Multicolour 3D images built from 2D using super-resolution microscopy
Researchers have developed a method of exploiting fluorescence in microscopy to generate 3D images of organelles and structures within cells from 2D images…
Super-resolution microscopy is a method that can ‘see’ beyond the limits of light. By exploiting fluorescence, super-resolution microscopy allows scientists to observe cells and their interior structures and organelles.
The interior structures of cells are made up of multiple proteins, and and microscopy can typically use only one or two fluorescent colours. As such, it can be difficult to distinguish between different proteins and decipher the complex architecture, to understand the underlying assembly mechanisms of the cell’s interior structures.
Scientists from the Suliana Manley lab at Ecole Polytechnique Federale De Lausanne (EPFL) have developed a technique to analyse and reconstruct super-resolution images and re-align them in a way that multiple proteins can be placed within a single 3D volume.

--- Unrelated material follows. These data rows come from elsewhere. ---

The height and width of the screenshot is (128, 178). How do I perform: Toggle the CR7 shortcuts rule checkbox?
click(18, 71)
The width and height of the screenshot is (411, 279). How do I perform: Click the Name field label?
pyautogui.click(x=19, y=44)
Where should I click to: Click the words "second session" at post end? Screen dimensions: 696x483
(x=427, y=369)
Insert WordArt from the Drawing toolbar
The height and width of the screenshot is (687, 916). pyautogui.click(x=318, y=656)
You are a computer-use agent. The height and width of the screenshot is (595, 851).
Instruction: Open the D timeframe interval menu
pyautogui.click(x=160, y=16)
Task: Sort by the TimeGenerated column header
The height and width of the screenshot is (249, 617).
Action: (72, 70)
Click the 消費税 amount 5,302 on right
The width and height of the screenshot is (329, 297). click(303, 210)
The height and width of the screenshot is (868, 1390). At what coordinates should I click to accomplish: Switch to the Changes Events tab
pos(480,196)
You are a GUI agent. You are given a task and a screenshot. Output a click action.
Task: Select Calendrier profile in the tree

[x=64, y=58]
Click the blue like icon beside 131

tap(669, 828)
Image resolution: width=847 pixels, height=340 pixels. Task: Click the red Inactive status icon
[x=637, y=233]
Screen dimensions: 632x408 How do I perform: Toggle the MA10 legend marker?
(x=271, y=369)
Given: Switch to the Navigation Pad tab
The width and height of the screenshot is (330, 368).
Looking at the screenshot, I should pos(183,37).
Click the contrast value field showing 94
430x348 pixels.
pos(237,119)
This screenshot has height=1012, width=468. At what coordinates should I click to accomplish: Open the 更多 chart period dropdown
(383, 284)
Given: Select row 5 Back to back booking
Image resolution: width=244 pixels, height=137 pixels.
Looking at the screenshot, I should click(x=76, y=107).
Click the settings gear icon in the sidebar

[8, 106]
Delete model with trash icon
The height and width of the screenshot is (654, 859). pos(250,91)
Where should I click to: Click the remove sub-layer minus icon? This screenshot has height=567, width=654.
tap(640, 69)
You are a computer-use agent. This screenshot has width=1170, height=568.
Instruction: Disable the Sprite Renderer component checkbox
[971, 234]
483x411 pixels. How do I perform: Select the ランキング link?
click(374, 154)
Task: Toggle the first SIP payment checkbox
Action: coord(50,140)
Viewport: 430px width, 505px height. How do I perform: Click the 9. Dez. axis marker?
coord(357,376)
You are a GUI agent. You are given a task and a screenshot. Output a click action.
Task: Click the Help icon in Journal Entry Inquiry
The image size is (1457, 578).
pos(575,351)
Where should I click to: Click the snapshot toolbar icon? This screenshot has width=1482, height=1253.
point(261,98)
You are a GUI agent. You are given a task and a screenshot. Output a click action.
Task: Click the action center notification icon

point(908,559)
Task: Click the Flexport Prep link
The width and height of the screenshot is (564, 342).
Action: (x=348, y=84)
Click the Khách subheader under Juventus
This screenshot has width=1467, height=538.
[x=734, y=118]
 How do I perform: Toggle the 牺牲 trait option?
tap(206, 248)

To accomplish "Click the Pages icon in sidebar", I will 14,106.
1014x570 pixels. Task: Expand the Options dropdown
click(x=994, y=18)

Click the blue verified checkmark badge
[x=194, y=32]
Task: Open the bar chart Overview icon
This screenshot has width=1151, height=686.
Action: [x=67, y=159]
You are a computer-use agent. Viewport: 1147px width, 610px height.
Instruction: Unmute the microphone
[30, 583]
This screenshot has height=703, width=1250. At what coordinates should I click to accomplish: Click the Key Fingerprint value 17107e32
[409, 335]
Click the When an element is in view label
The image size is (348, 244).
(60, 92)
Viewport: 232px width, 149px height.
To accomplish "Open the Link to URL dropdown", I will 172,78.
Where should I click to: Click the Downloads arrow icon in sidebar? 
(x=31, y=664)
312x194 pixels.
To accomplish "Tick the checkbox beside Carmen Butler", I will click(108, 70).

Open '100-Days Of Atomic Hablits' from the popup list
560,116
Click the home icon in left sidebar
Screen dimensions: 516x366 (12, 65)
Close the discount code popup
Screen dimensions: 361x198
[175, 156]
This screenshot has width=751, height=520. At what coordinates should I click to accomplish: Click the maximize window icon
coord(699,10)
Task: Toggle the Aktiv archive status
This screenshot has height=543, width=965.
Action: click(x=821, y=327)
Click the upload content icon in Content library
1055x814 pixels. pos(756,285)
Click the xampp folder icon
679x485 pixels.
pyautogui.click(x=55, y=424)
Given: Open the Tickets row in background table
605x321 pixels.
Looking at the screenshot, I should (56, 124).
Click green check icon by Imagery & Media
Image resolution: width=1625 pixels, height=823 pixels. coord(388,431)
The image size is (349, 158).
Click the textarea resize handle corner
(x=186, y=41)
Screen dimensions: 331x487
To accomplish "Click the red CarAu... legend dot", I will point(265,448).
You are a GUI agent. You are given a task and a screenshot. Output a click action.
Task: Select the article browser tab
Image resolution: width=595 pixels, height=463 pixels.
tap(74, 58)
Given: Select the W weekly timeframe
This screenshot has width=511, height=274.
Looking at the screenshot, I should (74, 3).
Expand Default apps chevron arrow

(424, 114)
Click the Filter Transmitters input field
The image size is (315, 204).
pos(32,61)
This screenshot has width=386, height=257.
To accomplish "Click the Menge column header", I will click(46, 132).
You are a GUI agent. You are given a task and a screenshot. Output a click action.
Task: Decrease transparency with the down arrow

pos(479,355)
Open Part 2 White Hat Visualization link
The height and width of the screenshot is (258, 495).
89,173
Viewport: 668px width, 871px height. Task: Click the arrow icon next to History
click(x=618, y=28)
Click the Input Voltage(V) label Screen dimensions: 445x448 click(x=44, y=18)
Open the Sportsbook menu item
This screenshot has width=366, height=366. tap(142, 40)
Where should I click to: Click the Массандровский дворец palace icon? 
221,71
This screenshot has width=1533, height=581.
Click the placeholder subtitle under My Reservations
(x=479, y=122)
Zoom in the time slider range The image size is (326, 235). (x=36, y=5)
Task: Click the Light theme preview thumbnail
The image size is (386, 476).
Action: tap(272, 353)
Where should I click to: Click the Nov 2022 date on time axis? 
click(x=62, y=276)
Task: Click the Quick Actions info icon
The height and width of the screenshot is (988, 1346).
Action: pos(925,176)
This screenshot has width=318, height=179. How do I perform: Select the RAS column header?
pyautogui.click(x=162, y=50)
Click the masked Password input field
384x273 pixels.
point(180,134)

Images taken with large field-of-view super-resolution microscopy, where each image contains hundreds of 2D projections of a labelled structure in parallel, can be used and realigned so that multiple proteins can be visualised in a three-dimensional way.
The researchers tested the method on human centriole complexes. Centrioles are pairs of cylindrical molecular assemblies that are crucial in helping cell division. They are positioned near the nucleus and are involved in the development of spindle fibres within the process of cell division.
Using the mutlicolour super-resolution reconstruction method, the researchers uncovered the 3D architecture of four of the proteins that are critical for centriolar assembly during organelle biogenesis.
“With this method, if the proteins in the structure can be labeled, there is no limit to the number of colors in the 3D reconstruction,” said Professor Suliana Manley. “Plus, the reconstruction is independent of the super-resolution method used, so we expect this analysis method and software to be of broad interest.”